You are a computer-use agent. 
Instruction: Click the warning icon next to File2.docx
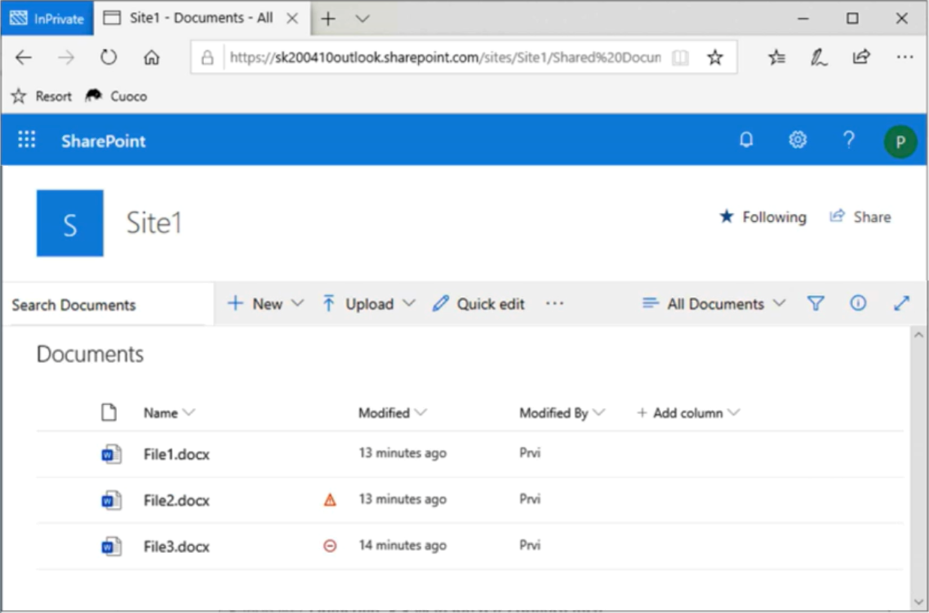(330, 500)
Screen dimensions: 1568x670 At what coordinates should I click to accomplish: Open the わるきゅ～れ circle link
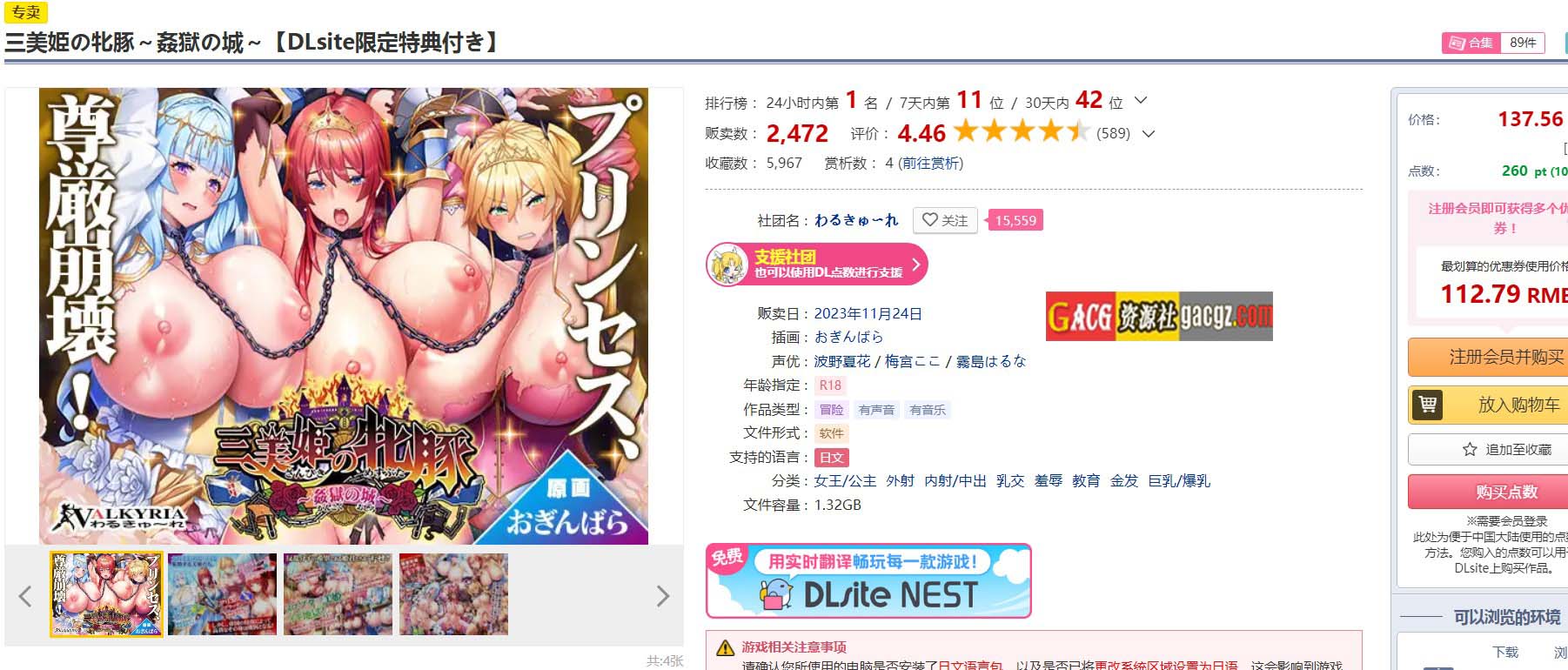(x=856, y=220)
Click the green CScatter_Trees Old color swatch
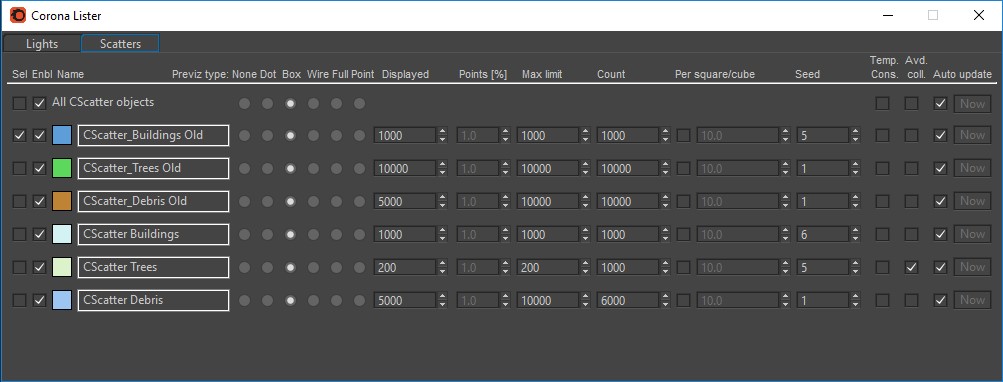 [62, 168]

Task objective: Set down the data exactly as it appears, without any images.

Your solution:
You are a computer-use agent. 
Instruction: Click the warning icon next to File2.docx
(330, 500)
Screen dimensions: 1568x670 At what coordinates should I click to accomplish: Open the わるきゅ～れ circle link
(x=856, y=220)
Click the green CScatter_Trees Old color swatch
 [62, 168]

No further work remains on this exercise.